Saved entries
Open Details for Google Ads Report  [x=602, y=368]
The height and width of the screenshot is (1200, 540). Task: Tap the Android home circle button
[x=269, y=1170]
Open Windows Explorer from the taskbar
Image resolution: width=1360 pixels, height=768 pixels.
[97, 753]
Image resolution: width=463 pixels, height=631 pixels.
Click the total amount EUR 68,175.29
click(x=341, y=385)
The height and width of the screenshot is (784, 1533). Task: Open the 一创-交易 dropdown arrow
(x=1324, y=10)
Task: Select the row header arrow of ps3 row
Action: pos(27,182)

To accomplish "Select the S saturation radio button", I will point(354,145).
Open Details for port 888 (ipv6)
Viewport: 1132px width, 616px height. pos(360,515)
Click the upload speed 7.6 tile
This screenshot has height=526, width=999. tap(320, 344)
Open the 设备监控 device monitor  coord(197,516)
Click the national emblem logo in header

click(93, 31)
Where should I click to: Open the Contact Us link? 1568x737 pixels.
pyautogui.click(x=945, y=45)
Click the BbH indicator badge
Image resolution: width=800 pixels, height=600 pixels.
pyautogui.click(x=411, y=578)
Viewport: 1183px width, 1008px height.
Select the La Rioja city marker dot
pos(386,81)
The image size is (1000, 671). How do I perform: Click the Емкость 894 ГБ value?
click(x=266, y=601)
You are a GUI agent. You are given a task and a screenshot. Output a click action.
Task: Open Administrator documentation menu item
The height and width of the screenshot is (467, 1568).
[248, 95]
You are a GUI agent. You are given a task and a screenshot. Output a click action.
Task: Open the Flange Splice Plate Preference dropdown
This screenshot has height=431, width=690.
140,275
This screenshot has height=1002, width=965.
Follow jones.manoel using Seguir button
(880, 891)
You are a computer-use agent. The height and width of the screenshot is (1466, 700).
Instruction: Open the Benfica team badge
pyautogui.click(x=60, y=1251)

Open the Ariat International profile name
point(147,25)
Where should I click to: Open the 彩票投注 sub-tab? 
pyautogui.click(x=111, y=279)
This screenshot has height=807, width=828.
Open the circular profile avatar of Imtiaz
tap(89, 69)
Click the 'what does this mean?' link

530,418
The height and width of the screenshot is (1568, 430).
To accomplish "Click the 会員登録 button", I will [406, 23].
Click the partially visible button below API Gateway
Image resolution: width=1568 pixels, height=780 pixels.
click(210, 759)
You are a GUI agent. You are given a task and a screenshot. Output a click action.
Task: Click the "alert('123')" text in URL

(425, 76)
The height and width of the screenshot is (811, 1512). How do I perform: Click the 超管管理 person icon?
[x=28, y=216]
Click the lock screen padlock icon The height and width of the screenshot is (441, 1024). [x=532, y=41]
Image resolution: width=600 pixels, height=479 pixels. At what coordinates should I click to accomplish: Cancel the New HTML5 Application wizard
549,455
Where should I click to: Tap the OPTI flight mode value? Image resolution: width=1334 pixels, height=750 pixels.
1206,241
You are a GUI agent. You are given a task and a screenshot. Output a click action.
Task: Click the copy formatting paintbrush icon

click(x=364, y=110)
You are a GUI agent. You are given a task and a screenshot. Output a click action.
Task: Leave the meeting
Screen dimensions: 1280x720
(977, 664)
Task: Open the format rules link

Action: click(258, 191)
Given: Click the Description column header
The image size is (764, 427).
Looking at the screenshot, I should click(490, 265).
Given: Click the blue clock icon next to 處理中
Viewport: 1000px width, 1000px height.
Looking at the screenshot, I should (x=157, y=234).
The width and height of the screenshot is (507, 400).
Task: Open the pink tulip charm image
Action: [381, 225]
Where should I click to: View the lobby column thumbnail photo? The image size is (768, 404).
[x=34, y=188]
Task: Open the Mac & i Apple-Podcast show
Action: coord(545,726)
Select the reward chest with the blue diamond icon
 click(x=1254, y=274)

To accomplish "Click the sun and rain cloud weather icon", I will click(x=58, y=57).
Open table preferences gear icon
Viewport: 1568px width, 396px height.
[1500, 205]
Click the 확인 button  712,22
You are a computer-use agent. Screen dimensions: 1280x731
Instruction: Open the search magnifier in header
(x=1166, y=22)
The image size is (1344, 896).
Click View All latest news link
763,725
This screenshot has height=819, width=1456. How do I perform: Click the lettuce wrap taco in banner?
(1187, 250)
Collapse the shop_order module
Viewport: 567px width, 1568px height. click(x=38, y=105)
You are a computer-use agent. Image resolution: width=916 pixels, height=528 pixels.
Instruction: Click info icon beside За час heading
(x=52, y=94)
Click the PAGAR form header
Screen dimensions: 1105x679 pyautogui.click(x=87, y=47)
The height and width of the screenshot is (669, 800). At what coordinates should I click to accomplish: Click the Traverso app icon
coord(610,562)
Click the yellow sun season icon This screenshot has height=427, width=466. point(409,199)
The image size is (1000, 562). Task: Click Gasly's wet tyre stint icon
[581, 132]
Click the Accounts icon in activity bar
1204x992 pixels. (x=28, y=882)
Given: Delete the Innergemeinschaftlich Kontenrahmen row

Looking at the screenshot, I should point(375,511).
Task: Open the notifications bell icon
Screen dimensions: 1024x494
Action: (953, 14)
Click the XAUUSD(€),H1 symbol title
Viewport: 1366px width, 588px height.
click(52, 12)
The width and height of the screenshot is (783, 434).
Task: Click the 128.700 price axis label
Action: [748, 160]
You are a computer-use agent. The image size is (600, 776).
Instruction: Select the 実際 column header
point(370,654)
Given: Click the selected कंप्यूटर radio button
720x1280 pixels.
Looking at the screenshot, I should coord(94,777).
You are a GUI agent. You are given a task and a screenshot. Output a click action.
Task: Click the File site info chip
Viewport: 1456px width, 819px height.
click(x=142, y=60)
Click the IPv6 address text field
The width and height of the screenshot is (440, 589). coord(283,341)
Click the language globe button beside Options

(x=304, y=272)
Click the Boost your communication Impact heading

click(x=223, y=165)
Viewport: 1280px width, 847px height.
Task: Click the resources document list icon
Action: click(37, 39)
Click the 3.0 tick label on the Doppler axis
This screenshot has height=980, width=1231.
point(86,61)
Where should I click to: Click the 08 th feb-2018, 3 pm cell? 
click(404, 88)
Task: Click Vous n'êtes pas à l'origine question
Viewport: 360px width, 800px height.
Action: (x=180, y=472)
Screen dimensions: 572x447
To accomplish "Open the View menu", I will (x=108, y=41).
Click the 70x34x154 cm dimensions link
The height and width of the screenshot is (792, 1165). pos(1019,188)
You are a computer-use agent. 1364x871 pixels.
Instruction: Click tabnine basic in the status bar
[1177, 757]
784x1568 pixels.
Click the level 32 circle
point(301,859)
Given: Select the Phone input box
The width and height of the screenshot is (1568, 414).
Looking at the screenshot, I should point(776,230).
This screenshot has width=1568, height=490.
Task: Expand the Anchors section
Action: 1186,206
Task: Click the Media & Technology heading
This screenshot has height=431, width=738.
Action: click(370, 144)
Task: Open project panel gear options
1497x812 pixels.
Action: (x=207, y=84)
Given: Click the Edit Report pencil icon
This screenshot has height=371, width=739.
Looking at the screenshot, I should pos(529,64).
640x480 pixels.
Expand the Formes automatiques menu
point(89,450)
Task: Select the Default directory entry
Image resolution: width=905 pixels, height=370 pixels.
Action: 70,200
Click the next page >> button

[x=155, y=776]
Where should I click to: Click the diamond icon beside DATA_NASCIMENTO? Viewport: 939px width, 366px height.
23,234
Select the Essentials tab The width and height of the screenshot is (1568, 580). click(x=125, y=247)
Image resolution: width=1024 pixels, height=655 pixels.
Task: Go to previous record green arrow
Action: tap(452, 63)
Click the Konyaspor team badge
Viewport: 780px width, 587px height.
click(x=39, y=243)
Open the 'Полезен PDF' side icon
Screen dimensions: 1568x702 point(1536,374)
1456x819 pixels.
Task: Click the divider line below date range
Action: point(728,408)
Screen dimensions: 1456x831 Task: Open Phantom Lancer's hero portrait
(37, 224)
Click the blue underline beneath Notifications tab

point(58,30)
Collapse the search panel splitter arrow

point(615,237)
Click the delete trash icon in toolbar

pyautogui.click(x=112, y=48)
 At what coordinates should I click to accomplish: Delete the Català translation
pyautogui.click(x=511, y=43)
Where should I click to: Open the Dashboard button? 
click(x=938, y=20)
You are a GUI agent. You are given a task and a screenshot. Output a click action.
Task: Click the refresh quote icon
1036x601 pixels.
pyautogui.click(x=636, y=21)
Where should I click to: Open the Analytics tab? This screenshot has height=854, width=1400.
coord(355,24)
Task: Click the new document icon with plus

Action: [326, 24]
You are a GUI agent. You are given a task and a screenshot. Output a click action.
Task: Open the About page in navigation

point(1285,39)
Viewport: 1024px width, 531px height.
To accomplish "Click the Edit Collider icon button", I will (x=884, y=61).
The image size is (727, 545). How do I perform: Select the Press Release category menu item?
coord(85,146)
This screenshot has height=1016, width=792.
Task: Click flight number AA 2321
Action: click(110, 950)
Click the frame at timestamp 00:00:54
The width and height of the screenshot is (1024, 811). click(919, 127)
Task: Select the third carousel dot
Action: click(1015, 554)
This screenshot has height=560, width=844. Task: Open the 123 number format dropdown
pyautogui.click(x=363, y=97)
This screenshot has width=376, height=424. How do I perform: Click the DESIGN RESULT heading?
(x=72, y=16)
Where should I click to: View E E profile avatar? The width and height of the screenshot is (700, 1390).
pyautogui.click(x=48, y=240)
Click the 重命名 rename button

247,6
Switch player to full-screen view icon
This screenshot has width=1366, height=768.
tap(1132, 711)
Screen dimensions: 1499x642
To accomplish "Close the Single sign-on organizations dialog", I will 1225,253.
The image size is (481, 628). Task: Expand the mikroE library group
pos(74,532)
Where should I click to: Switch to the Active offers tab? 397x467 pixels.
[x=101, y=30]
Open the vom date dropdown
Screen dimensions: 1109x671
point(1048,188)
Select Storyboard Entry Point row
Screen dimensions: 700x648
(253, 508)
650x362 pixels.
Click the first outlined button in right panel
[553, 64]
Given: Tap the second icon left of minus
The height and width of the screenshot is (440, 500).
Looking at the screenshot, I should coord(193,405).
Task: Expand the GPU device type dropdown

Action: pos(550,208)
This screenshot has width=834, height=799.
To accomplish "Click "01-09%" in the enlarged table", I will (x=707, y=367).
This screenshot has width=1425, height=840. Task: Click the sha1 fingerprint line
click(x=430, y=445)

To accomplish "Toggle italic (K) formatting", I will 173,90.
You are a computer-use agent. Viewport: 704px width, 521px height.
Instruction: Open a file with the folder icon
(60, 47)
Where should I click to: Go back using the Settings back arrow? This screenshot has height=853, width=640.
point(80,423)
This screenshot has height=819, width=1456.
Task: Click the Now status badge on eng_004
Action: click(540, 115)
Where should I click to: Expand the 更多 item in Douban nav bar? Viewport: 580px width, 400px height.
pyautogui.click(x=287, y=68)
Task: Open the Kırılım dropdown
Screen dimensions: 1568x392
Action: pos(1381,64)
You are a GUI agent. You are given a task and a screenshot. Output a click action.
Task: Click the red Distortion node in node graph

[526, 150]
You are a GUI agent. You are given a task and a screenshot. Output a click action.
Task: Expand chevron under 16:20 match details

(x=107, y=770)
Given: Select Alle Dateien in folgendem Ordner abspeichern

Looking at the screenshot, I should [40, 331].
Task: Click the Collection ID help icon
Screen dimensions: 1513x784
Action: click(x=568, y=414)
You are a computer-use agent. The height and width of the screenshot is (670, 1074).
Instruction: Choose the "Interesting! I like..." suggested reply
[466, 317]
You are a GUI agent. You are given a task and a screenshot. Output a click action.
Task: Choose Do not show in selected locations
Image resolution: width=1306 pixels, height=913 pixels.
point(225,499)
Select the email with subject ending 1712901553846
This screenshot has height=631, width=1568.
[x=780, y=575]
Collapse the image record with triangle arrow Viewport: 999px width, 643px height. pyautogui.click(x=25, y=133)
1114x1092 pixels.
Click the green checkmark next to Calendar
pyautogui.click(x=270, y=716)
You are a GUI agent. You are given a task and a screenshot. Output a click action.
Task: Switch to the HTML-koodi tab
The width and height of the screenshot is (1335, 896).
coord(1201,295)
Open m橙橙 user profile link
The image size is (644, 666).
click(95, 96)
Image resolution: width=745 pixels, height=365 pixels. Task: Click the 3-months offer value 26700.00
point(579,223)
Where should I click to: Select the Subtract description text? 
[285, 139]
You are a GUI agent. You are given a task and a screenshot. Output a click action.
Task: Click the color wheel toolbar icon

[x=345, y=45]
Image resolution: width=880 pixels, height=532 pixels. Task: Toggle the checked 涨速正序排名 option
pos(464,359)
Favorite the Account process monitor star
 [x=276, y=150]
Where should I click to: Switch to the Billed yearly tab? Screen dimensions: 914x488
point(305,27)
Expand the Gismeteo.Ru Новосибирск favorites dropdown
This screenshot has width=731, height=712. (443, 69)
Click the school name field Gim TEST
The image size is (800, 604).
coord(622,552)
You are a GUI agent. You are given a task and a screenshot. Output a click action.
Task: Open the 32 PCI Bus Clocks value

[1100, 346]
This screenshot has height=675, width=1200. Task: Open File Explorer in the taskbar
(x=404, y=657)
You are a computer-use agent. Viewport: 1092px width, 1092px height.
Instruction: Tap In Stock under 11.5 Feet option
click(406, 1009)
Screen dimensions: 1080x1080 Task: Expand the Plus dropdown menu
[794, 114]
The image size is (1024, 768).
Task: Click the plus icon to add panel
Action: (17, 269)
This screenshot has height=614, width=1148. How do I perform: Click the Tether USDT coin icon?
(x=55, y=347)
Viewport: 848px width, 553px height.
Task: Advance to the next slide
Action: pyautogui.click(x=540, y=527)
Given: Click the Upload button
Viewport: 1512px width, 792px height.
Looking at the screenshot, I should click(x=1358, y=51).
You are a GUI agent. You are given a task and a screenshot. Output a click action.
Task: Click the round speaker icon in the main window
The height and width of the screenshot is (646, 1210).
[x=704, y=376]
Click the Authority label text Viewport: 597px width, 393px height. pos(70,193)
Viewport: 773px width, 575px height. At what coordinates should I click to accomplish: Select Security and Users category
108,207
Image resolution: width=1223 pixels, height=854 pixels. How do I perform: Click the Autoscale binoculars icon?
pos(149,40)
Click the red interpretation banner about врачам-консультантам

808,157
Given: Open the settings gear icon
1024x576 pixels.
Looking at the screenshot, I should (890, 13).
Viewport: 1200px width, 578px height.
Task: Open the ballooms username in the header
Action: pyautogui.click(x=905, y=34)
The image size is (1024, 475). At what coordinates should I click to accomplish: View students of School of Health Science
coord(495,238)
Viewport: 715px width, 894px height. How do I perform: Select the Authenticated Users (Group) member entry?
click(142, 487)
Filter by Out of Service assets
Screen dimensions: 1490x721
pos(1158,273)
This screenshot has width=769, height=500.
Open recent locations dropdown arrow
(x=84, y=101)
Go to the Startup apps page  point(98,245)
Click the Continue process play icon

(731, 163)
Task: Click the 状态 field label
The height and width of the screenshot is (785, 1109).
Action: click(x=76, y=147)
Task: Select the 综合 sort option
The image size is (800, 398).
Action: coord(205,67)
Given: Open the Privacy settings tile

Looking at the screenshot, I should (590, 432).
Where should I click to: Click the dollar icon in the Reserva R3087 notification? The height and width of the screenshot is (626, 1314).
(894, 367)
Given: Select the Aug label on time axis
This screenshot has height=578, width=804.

**Your goal:**
Going through the entries above, show each line that contains "radio".

**Exercise output:**
To accomplish "Select the S saturation radio button", I will point(354,145).
Given: Click the selected कंप्यूटर radio button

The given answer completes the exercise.